Cowtown Cops vs. the Constitution

If the FWPD Gets the First Amendment Wrong, They Can’t Be Trusted on the Fourth

Fort Worth, Texas—Cowtown. The city that still carries the scent of stockyards and the stubborn spirit of independence. Yet this June, at Trinity Pride Fest, officers of the Fort Worth Police Department turned that proud legacy into a black mark. Multiple officers, including a supervisor, warned Christian street preachers that “offensive speech” could earn them tickets and that stepping onto public sidewalks risked arrest for trespassing. One preacher pressed: Could saying “homosexuality is a sin” or addressing a biological male as “sir” get him cited? Officers called it a “gray area.” Another put it plainly: offend someone, and “we have a problem.” A supervisor confirmed preaching in the permitted public space would lead to arrest.
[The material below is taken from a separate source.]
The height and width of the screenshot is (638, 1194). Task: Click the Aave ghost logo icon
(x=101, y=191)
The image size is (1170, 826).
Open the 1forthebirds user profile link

This isn’t abstract legal theory. These are sworn officers, captured on bodycam, failing the most basic test of American governance. And if the Fort Worth Police Department cannot get the First Amendment right—viewpoint neutrality, public forums, and the flat rejection of the heckler’s veto—then we cannot trust them with the Fourth Amendment either. Or the rest of the Bill of Rights.

The Incidents: A Pattern of Constitutional Failure

The videos tell the story better than any summary. Officer Sarah Stogner warned preachers that offense from anyone would trigger a ticket. Challenged on “offensive speech,” she doubled down. Other officers, including Herrin, engaged on specifics—whether calling homosexuality a sin or using strong biblical language crossed the line. A supervisor went further, threatening arrest for trespass if the preachers entered the public space occupied by the Pride event.

These clips are Exhibit A

A female Fort Worth police officer was caught on camera threatening to ticket a retired federal law enforcement officer and Christian street preacher for “offensive speech.”
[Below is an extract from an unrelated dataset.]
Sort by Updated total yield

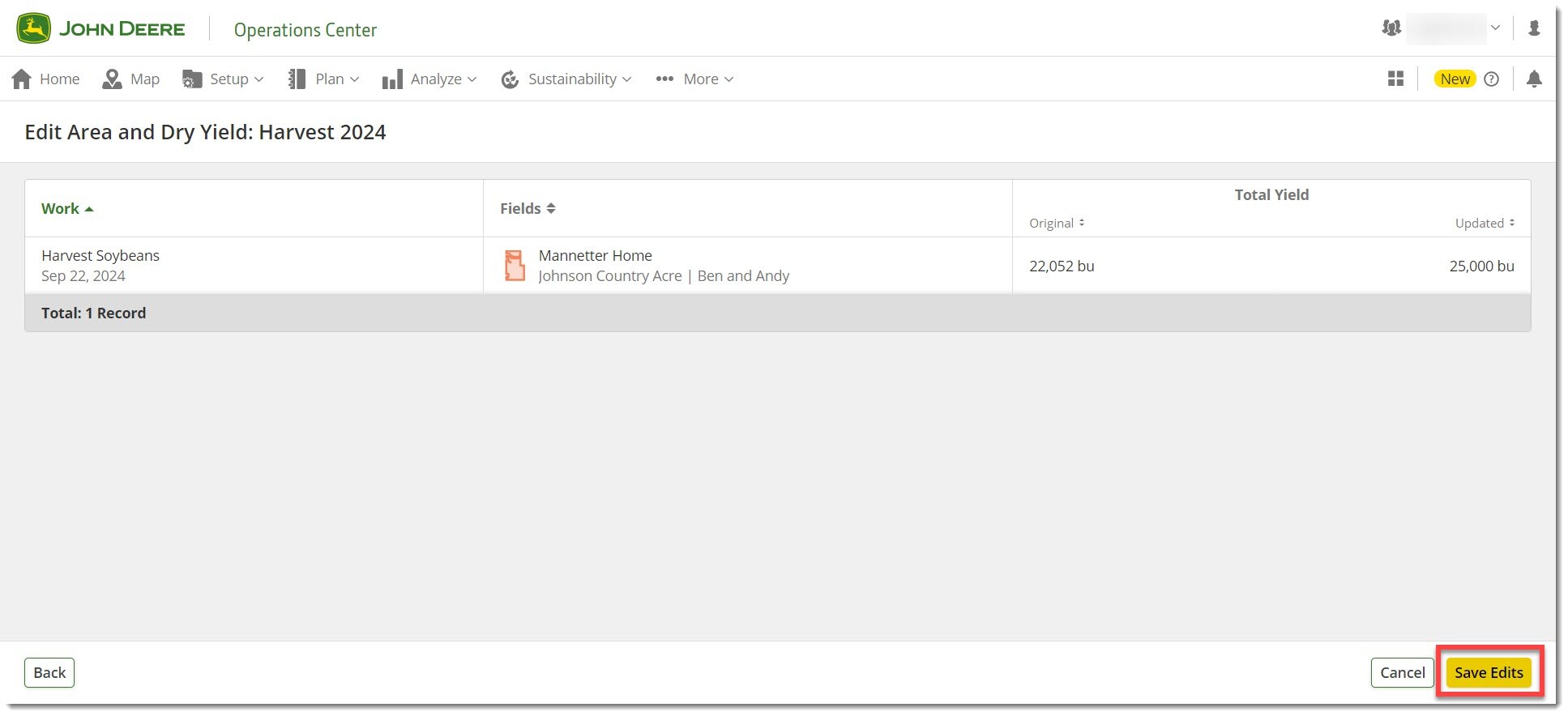point(1484,223)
The officer told the man that if someone is offended by his preaching, then “we have a problem” and said she would issue him a ticket. When he asked if she was really going to ticket him for offensive speech, she replied, “Yes, I am.”

This is a blatant violation of the First Amendment. Police officers do not have the authority to ticket people for speech that offends others. That is the exact opposite of how freedom of speech works in America.

The fact that this officer targeted a retired federal law enforcement officer who was simply preaching makes this even more unacceptable.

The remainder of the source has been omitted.